New Crawl Error alerts from Webmaster Tools

Webmaster level: All

Today we’re rolling out Crawl Error alerts to help keep you informed of the state of your site.

Since Googlebot regularly visits your site, we know when your site exhibits connectivity issues or suddenly spikes in pages returning HTTP error response codes (e.g. 404 File Not Found, 403 Forbidden, 503 Service Unavailable, etc). If your site is timing out or is exhibiting systemic errors when accessed by Googlebot, other visitors to your site might be having the same problem!

When we see such errors, we may send alerts –- in the form of messages in the Webmaster Tools Message Center –- to let you know what we’ve detected. Hopefully, given this increased communication, you can fix potential issues that may otherwise impact your site’s visitors or your site’s presence in search.

As we discussed in our blog post announcing the new Webmaster Tools Crawl Errors feature, we divide crawl errors into two types: Site Errors and URL Errors.

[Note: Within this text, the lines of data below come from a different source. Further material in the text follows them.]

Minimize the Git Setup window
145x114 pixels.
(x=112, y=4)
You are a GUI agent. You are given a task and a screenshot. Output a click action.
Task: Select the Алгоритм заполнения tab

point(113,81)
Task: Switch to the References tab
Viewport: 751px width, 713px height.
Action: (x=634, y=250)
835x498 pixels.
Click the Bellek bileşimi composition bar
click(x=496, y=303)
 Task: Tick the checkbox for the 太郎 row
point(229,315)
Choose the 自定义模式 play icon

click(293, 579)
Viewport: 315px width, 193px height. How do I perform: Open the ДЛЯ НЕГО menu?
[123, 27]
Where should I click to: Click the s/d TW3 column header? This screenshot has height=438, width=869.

Site Error alerts for major site-wide problems

Site Errors represent an inability to connect to your site, and represent systemic issues rather than problems with specific pages. Here are some issues that might cause Site Errors:
  • Your DNS server is down or misconfigured.
  • Your web server itself is firewalled off.
  • Your web server is refusing connections from Googlebot.
  • Your web server is overloaded, or down.
  • Your site’s robots.txt is inaccessible.
These errors are global to a site, and in theory should never occur for a well-operating site (and don’t occur for the large majority of the sites we crawl). If Googlebot detects any appreciable number of these Site Errors, regardless of the size of your site, we’ll try to notify you in the form of a message in the Message Center:

Example of a Site Error alert
The alert provides the number of errors Googlebot encountered crawling your site, the overall crawl error connection rate for your site, a link to the appropriate section of Webmaster Tools to examine the data more closely, and suggestions as to how to fix the problem.

If your site shows a 100% error rate in one of these categories, it likely means that your site is either down or misconfigured in some way. If your site has an error rate less than 100% in any of these categories, it could just indicate a transient condition, but it could also mean that your site is overloaded or improperly configured. You may want to investigate these issues further, or ask about them on our forum.

We may alert you even if the overall error rate is very low — in our experience a well configured site shouldn’t have any errors in these categories.

URL Error anomaly alerts for potentially less critical issues

Whereas any appreciable number of Site Errors could indicate that your site is misconfigured, overloaded, or simply out of service, URL Errors (pages that return a non-200 HTTP code, or incorrectly return an HTTP 200 code in the case of soft 404 errors) may occur on any well-configured site. Because different sites have different numbers of pages and different numbers of external links, a count of errors that indicates a serious problem for a small site might be entirely normal for a large site.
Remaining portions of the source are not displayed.